Although Ratha Yatra is the main festival of Odisha, still Nabadwip have a pride of Ratha Yatra because of Chaitanya Mahaprabhu. Nearly 20-25 Ratha Chariots are bloom in this occasion. Here in Nabadwip one can found some exceptions like full hand idols of Lord Jagannatha. Here another speciality is a fruit called "Notkona" which is specially found in this eve, mainly brought from Assam. This Fruit is a vital part of Eastern part of Bengali.

==Transport==
===Rail services===
Nabadwip Dham railway station is the main railway station of Nabadwip. The railway inaugurated in 1913. It is situated 105 km from Howrah on the Bandel-Nabadwip Dham–Katwa Branch Line.
Nabadwip Dham Railway Station is seventh longest railway station of India (2362 ft) and 16th longest railway station in the world.
Bishnupriya railway station is another Halt station of Nabadwip, 107 km from howrah junction and 38 km from katwa junction.
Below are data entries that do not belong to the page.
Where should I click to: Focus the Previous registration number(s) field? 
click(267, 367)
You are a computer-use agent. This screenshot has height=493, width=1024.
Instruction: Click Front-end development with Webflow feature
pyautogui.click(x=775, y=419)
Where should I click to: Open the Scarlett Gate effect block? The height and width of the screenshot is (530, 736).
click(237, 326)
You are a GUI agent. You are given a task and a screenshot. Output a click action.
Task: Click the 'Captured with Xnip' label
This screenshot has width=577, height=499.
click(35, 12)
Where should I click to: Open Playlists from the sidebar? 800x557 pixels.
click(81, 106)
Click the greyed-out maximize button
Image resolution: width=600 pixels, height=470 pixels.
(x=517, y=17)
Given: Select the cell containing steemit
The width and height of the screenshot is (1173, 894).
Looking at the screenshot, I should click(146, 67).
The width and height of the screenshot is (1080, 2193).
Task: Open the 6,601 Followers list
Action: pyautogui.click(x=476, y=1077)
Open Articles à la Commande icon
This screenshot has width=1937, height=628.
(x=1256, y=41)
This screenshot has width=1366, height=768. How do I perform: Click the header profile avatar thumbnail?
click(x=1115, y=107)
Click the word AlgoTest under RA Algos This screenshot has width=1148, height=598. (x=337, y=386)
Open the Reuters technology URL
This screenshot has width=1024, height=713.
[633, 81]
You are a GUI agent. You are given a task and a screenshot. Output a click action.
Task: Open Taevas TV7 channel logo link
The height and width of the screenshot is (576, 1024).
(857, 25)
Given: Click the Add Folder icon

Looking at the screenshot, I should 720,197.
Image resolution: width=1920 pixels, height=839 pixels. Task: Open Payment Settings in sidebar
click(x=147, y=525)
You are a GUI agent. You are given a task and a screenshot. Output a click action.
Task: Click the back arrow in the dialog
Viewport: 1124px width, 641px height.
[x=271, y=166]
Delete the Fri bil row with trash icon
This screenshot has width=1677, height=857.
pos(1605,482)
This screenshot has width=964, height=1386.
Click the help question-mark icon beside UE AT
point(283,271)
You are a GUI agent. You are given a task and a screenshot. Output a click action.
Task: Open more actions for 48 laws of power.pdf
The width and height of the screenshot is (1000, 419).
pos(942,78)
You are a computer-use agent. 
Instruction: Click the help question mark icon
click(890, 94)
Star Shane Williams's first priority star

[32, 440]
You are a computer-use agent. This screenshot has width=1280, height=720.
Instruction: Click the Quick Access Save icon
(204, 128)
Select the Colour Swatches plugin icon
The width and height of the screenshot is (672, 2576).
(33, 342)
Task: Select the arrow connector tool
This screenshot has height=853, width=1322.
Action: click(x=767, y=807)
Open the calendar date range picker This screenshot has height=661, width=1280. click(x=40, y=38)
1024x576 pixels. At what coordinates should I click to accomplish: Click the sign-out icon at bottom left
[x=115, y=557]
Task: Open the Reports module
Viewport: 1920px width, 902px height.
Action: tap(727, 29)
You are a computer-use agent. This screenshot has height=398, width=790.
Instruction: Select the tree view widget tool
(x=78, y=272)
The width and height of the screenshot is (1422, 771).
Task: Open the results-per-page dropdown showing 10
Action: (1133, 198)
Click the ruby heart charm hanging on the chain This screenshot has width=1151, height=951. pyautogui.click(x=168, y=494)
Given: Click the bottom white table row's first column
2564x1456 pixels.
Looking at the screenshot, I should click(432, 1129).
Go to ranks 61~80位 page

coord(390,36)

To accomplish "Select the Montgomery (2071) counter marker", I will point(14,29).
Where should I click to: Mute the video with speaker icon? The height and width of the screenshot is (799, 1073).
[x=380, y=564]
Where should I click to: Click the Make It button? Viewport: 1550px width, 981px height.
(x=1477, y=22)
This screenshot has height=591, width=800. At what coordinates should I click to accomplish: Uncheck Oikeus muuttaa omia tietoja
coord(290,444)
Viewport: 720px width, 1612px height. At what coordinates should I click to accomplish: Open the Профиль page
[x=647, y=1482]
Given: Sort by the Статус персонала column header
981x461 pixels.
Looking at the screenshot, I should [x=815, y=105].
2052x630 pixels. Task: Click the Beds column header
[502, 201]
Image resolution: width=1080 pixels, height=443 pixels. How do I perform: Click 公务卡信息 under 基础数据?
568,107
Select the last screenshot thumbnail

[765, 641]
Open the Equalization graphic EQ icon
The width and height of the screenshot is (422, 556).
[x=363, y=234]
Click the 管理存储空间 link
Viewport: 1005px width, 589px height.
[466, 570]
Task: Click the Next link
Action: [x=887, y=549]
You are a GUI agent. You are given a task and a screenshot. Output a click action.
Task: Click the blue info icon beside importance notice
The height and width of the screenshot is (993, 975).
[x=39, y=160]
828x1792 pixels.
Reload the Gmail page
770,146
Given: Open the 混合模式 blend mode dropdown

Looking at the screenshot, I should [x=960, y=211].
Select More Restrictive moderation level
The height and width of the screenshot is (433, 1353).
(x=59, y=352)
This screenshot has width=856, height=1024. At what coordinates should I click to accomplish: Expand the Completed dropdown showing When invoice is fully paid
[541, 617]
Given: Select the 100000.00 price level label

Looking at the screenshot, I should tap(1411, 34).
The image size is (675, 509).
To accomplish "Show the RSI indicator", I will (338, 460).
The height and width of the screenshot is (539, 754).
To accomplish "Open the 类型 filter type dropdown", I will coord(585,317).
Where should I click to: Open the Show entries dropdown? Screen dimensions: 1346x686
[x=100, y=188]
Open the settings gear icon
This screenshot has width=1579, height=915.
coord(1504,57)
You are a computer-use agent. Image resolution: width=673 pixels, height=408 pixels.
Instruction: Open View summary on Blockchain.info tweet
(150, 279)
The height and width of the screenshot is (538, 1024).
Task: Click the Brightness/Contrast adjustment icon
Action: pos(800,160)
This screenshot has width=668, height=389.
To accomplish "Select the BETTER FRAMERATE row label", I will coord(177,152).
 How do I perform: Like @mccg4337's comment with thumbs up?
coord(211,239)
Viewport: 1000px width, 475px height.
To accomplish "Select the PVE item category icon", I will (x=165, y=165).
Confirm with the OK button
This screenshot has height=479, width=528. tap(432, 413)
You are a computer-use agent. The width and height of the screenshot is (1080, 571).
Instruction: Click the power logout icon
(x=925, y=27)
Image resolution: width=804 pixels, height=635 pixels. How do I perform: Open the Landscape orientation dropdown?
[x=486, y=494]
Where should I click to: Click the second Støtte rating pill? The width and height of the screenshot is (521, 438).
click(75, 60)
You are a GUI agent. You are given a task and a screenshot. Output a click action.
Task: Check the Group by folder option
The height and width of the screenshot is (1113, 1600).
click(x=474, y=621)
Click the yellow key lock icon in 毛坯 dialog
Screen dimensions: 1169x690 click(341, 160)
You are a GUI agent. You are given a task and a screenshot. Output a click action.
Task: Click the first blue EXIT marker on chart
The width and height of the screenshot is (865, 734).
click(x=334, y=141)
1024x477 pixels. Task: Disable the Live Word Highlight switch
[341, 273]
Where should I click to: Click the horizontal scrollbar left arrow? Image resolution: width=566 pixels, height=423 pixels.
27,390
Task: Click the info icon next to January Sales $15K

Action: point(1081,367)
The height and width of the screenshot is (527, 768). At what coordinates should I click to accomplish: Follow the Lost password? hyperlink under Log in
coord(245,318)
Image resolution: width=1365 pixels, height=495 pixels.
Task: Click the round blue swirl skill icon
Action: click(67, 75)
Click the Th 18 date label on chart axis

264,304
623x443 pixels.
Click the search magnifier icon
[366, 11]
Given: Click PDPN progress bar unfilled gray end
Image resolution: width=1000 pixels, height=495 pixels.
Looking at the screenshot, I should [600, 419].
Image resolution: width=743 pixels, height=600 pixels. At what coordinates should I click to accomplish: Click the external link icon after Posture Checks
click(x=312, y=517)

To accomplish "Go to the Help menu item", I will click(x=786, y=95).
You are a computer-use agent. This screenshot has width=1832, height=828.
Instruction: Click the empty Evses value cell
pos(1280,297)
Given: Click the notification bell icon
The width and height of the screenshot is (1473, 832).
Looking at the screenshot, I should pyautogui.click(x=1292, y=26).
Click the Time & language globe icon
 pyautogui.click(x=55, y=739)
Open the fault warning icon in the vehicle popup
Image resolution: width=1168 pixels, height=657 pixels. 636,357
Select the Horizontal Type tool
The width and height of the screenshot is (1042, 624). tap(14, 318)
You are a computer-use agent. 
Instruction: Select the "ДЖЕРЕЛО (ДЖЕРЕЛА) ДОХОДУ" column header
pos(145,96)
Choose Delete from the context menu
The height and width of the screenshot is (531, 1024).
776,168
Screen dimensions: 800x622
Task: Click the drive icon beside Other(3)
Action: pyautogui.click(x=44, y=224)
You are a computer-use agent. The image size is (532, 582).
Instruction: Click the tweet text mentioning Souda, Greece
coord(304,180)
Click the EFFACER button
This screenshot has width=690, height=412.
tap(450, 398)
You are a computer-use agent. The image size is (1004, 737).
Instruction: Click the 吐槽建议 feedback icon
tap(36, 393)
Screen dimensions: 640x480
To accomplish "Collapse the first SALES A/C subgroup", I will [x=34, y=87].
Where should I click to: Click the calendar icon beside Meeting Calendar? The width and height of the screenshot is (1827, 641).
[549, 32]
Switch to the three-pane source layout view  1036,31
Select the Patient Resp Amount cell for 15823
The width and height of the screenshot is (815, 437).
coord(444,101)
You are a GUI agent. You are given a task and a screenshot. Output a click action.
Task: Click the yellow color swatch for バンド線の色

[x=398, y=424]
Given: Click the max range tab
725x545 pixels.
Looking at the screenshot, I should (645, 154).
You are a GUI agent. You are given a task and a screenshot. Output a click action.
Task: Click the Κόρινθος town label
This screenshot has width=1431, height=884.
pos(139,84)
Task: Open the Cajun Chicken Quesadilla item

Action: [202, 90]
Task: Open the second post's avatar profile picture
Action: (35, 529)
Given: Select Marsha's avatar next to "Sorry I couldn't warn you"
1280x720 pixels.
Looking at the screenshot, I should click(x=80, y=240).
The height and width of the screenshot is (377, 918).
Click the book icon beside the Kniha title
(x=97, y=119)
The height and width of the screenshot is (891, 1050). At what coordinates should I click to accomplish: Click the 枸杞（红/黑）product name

And it also has Nabadwip Ghat and Amghata Halt Railway Station under Sealdah Railway Division on the other site of the Bhagirathi river.

Nabadwip Dham is 65 km from Bandel,105 km from Howrah and 111 km from Sealdah on the Bandel-Nabadwip–Katwa-Azimganj section of Eastern Railway. It has very good railway communication with North Bengal, Assam, Bihar, Odisha and Kolkata.

It's One of the highest earning railway station of West Bengal and Kolkata suburban railway.

===Bus services===
There is a good bus services in Nabadwip. All kinds of SBTC AND NBTC bus service are available. From Nabadwip bus stand, it connect with Krishnanagar, Shantipur, Phulia, Ranaghat, Chakdaha, Nadanghat, Kusumgram, Bardhaman, Karimpur, Samudragarh, Memari, Tarapith Via Katwa etc. A long-distance bus services like Durgapur, Asansol, Tarakeswar, Siliguri, Dinhata Via Berhampur, Maldah, Coochbehar, Bolpur, Puruliya, Bankura, Suri, Gangarampur provided here.